Mia Wasikowska bildiğiniz gibi, hangi filmde kadraja girse enerjisiyle her şeyi değiştiriyor. Bu yıl Berlin’de Altın Ayı için yarışan “Damsel”de de filmim adına nazire hiç ‘küçük hanım’ değil, bilakis Vahşi Batı’da genellikle dekor olarak kullanılan kadın imajını tersyüz ediyor.Yanlış anlaşılmasın, “Alice Harikalar Diyarı” veya “Kızıl Tepe”, en tantanalı filmlerde dahi tek kelime etmeden kameraya bakarak merakını veya endişesini ziyadesiyle geçirebilen şahane oyunculardan, konuşurken de bir o kadar bile sakin, teker teker anlatıyor derdini.

Berlin’de görüştüğümüz 28 yaşındaki genç oyuncu, “Artık zamanı gelmişti, erkeklerin yarattığı mitolojilerin bazen çok sıkıcı olduğunu yüksek sesle söylemek gerekiyor. Zaten kadınların övülmeye değil, en basitinden hakkının verilmesine ihtiyaç var” diyor ve ekliyor: “Feminist olmanın manası çok basit. Yani kadının yanında, kadınla birlikte olmanın bu hayattaki vazgeçilmez bir şey olduğunu hatırlamamız gerekiyor. Nedense yıllar içersinde feminizmin de içi boşaltıldı, daha da kötüsü farklı manalar yüklenmeye çalışıldı. Oysa ki bu hayatta hayvanlar, bitkiler, böcekler, kadınlar ve erkekler birlikte yaşamak zorundayız. O zaman neden bir, diğerini ezmek zorunda, bunu kavramak imkânsız”. Western türünü tiye alan ve bunu da başrole bir kadını yerleştirerek köpürten film, eğlenceli anlarına rağmen ortalığı sallayamıyor. Yine de Vahşi Batı’nın koskoca bir yalnızlık ve mücadele alanı olduğunu gösterirken kadının yalnızlığındaki gücü yüceltmesiyle öne çıkıyor.

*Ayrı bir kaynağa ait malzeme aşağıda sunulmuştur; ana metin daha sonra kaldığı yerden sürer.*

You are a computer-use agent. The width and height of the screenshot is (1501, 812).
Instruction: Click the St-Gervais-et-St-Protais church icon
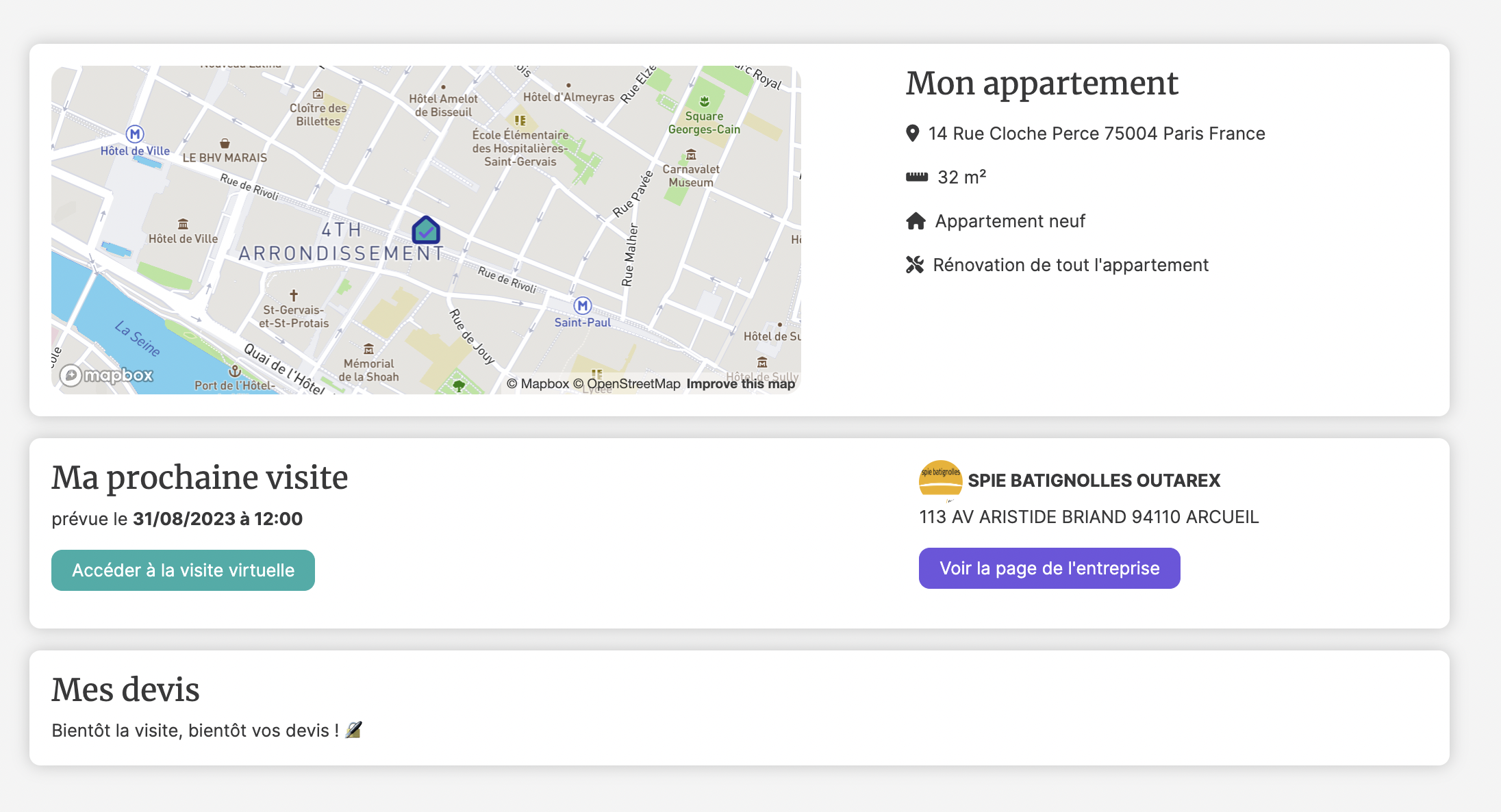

Bu yıl Berlin’in yarışmasında filmler genelde vasat ve altında seyrederken iyi yazılmış ve oynanmış kadın karakterler muhtelif, bu nedenle Mia Wasikowska’ya bir ödül çıkmasını beklemiyoruz. Kendisi de zaten, “Kim bilir ne şahane oyuncular vardır” diyerek, ihtimal vermiyor. Tim Burton, Guillermo del toro ve Park Chan-Wook’a uzanan önemli yönetmenlerle çalışma başarısını da “Şanslıydım, bana güvendiler” diyerek alttan alıyor. “Damsel”de rol icabı Robert Pattison misali yakışıklıların ısrarlı ilgilerinden de sıkılıyor, western âlemindeki kadın algısından da. David Zellner ve Nathan Zellner’in birlikte yönettikleri ve oynadıkları filmin işte bu kanıksadığımız erkek egemen alemin alışkanlarını tiye alma fikrine bayılmış ve teklifi kabul etmiş: “Kadını zayıf bir yaratık olarak görmenin gerçek bir acizlik olduğunu izlemek çok keyifli. Seyirci de bu adeta “ezber bozan” ve bunu eğlenceli bir şekilde yapan filmin zekâsını takdir edecek umuyorum” diyor.